# Provided records:
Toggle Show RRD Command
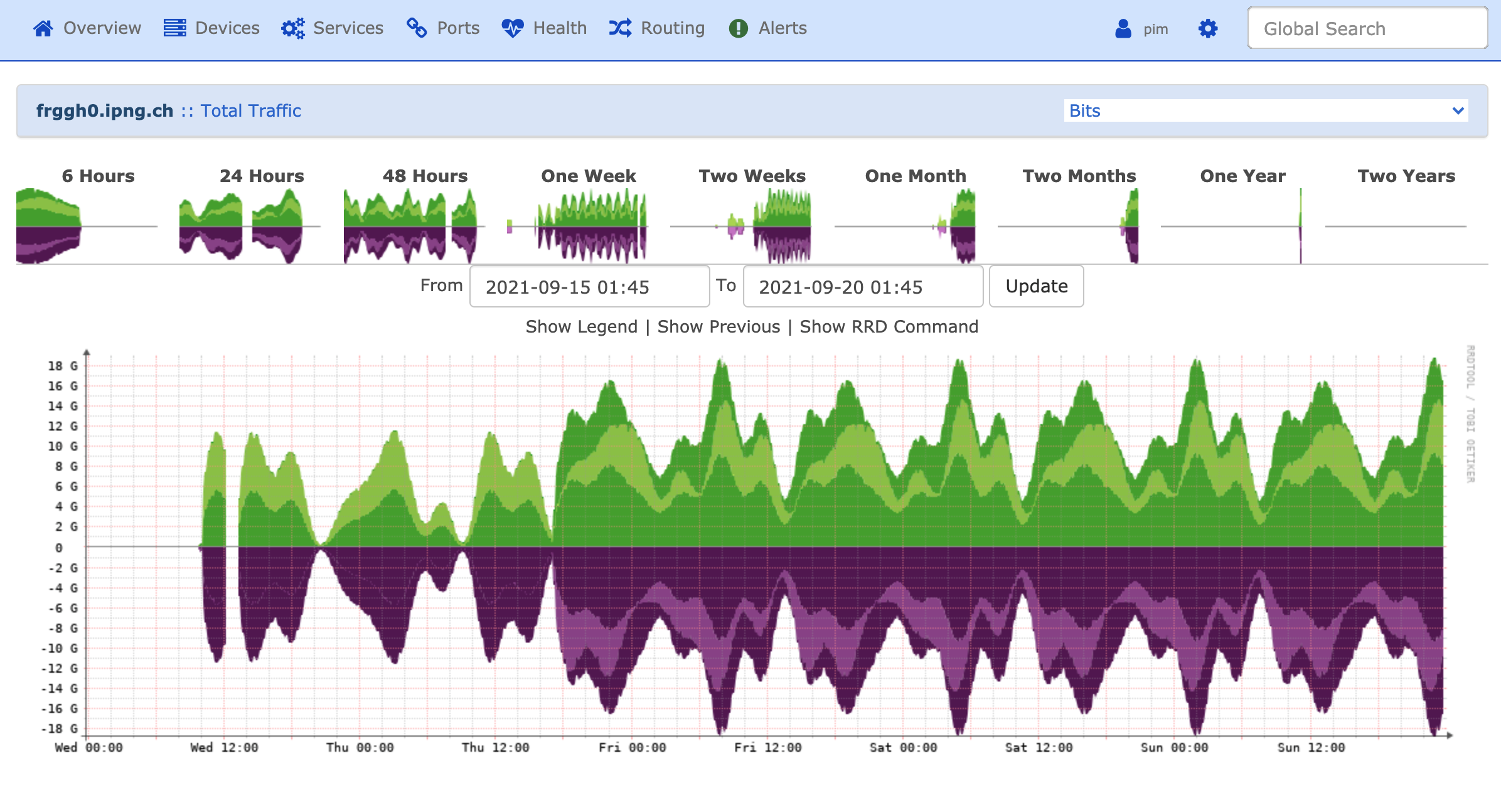Screen dimensions: 1501x812 tap(889, 327)
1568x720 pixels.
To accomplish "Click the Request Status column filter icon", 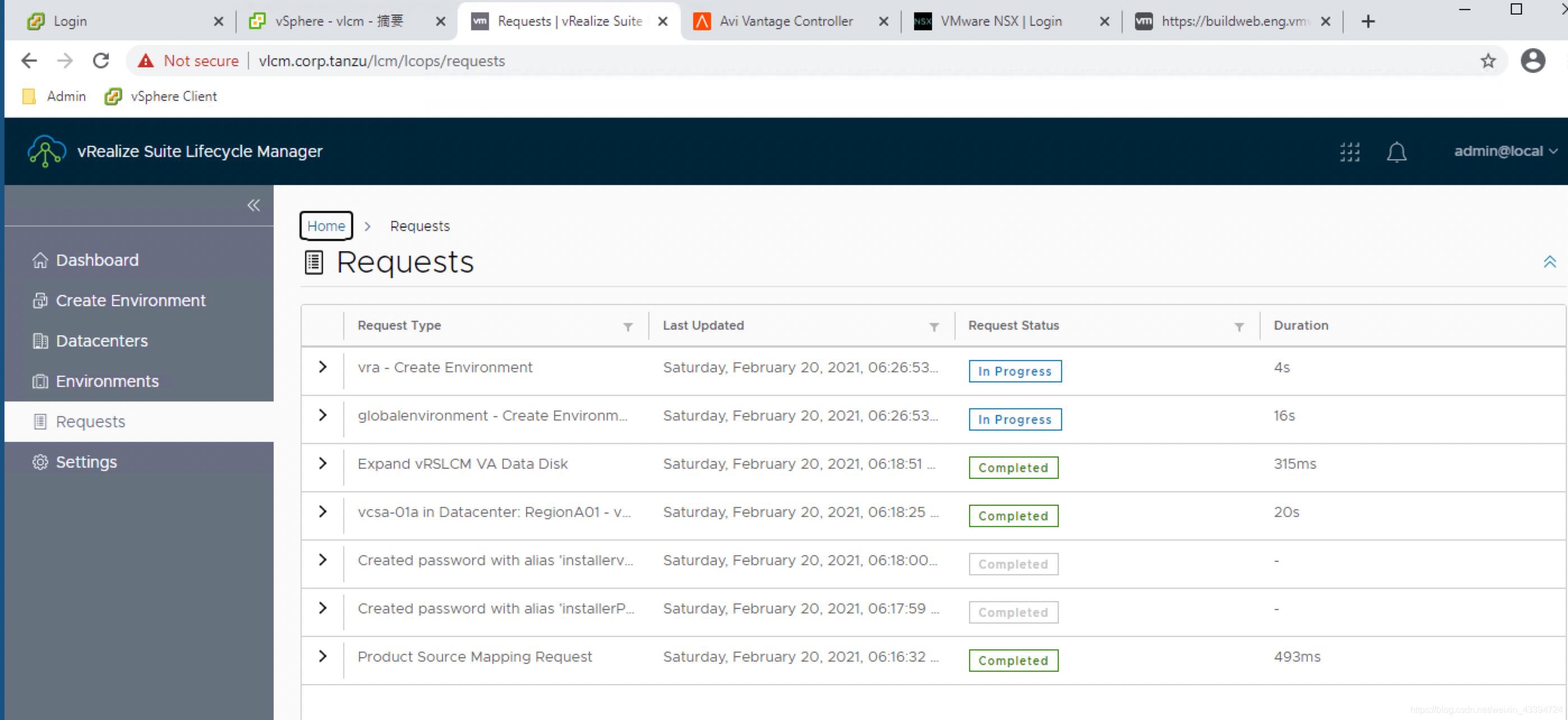I will (x=1238, y=327).
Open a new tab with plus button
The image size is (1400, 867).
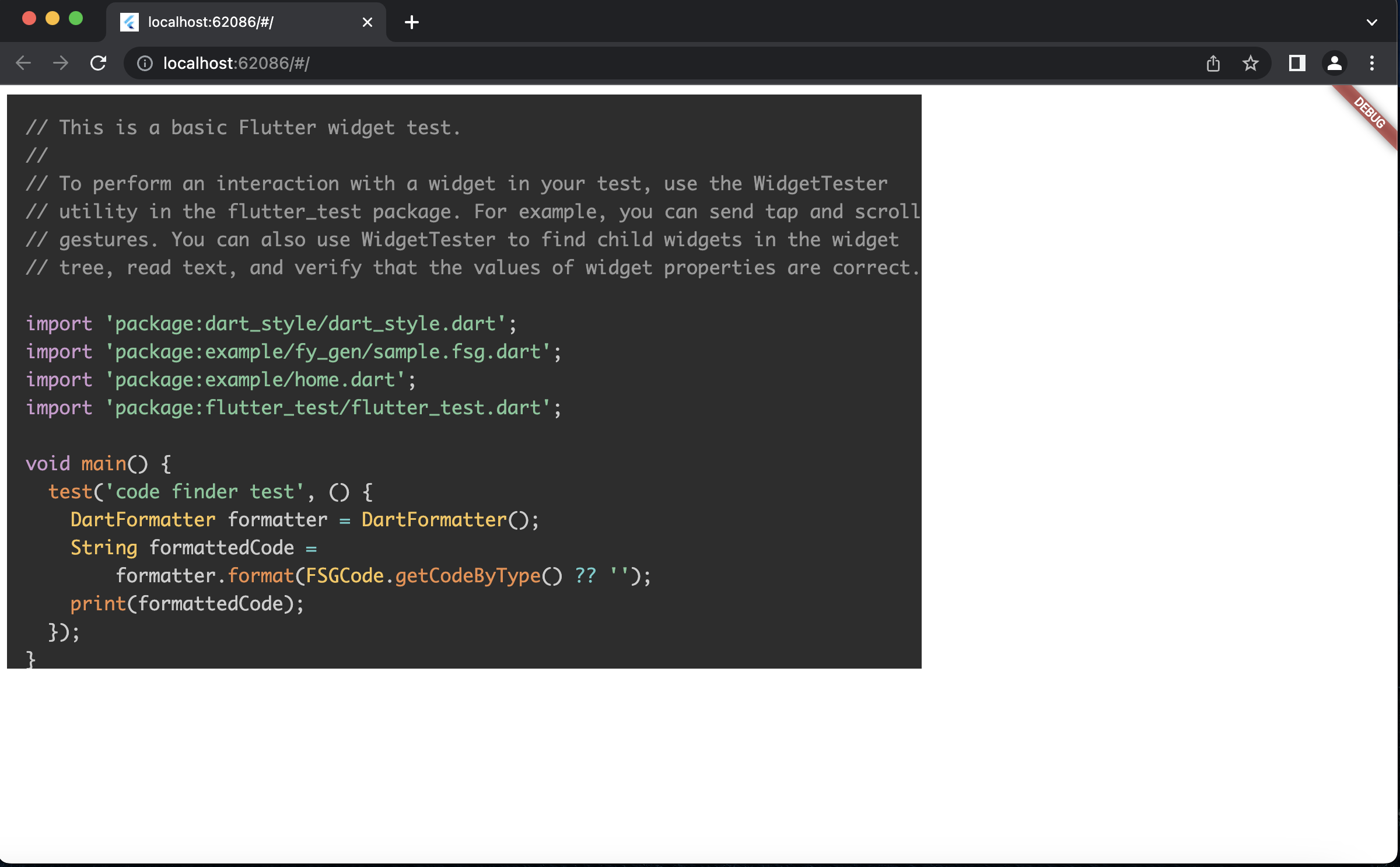(412, 22)
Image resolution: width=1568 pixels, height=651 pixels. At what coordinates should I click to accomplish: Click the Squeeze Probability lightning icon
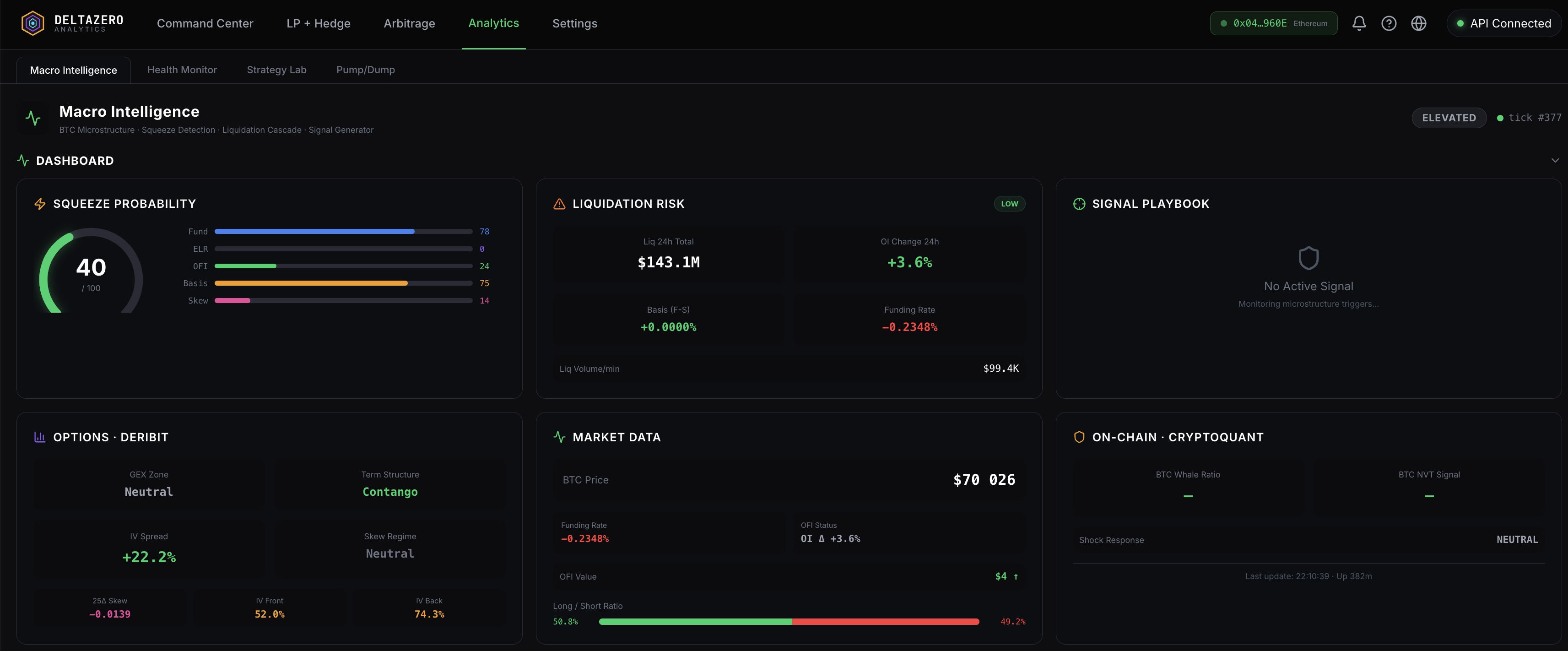coord(40,204)
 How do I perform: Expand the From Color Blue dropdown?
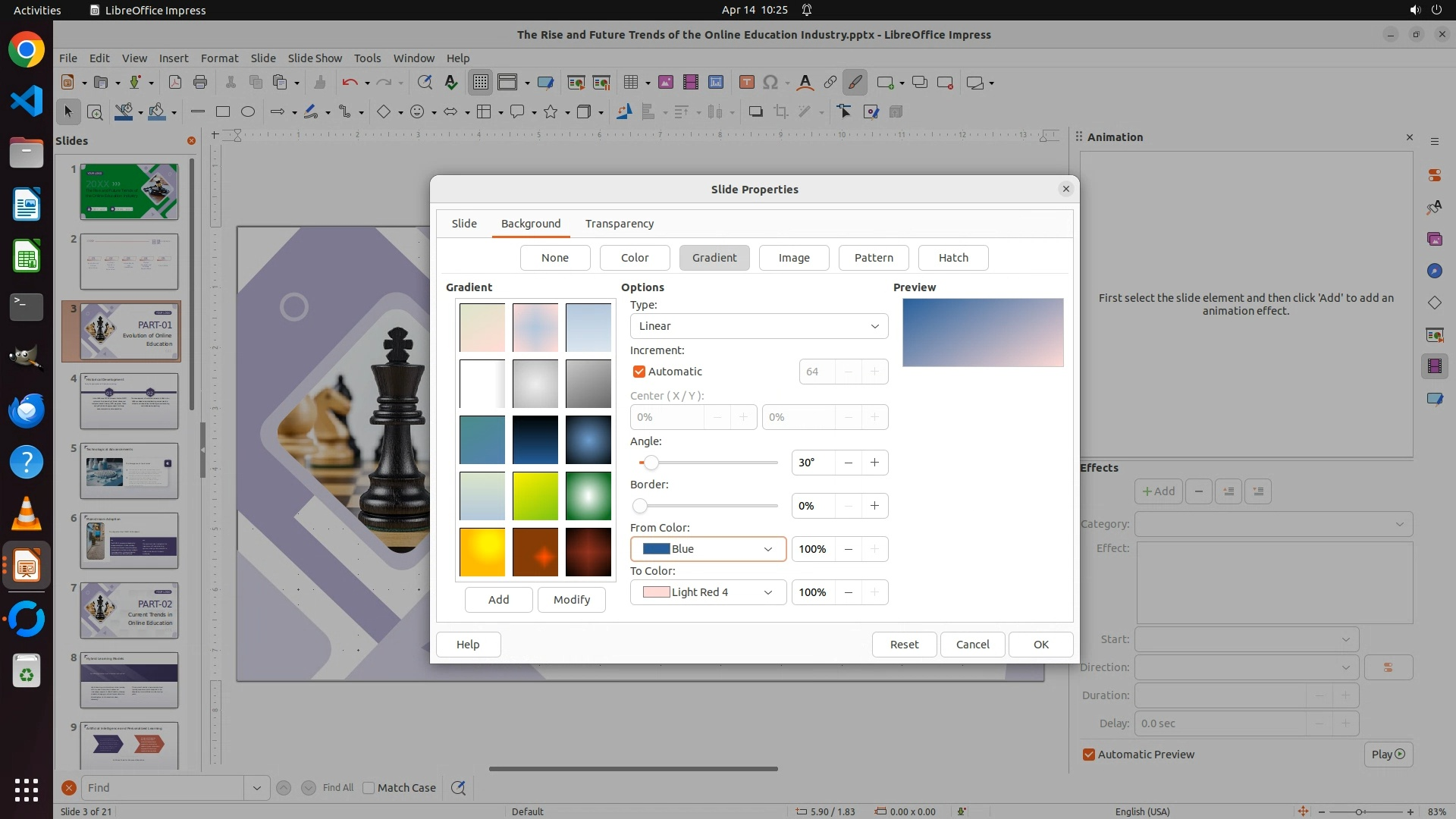coord(708,549)
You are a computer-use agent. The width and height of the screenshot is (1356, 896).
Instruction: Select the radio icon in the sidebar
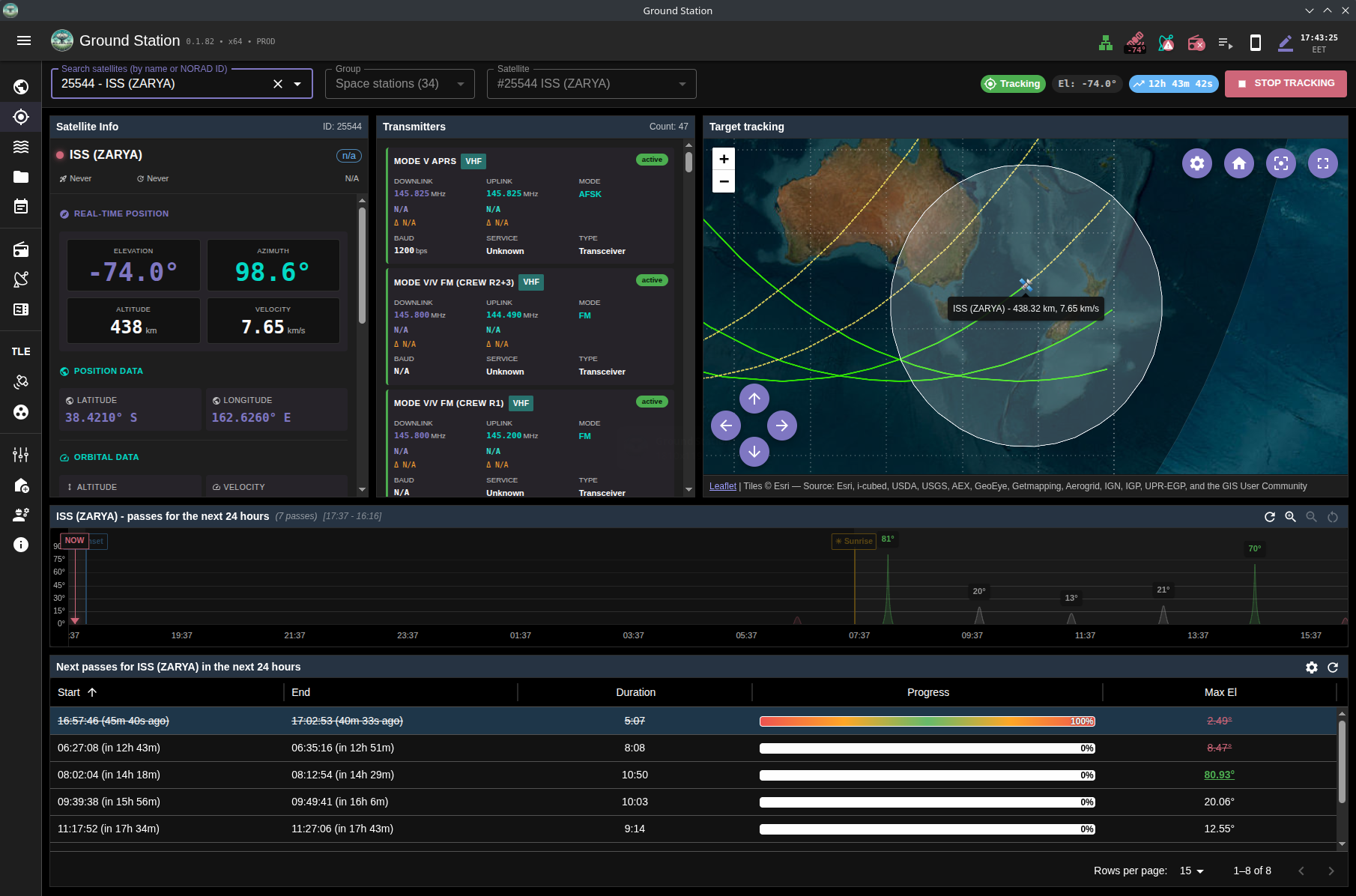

# Exercise directions:
The copy must start at the line containing "You are a computer-use" and end at the last line of the records, matching each line exactly and holding no pictures.

# Answer to the exercise:
You are a computer-use agent. The width and height of the screenshot is (1356, 896).
Instruction: Select the radio icon in the sidebar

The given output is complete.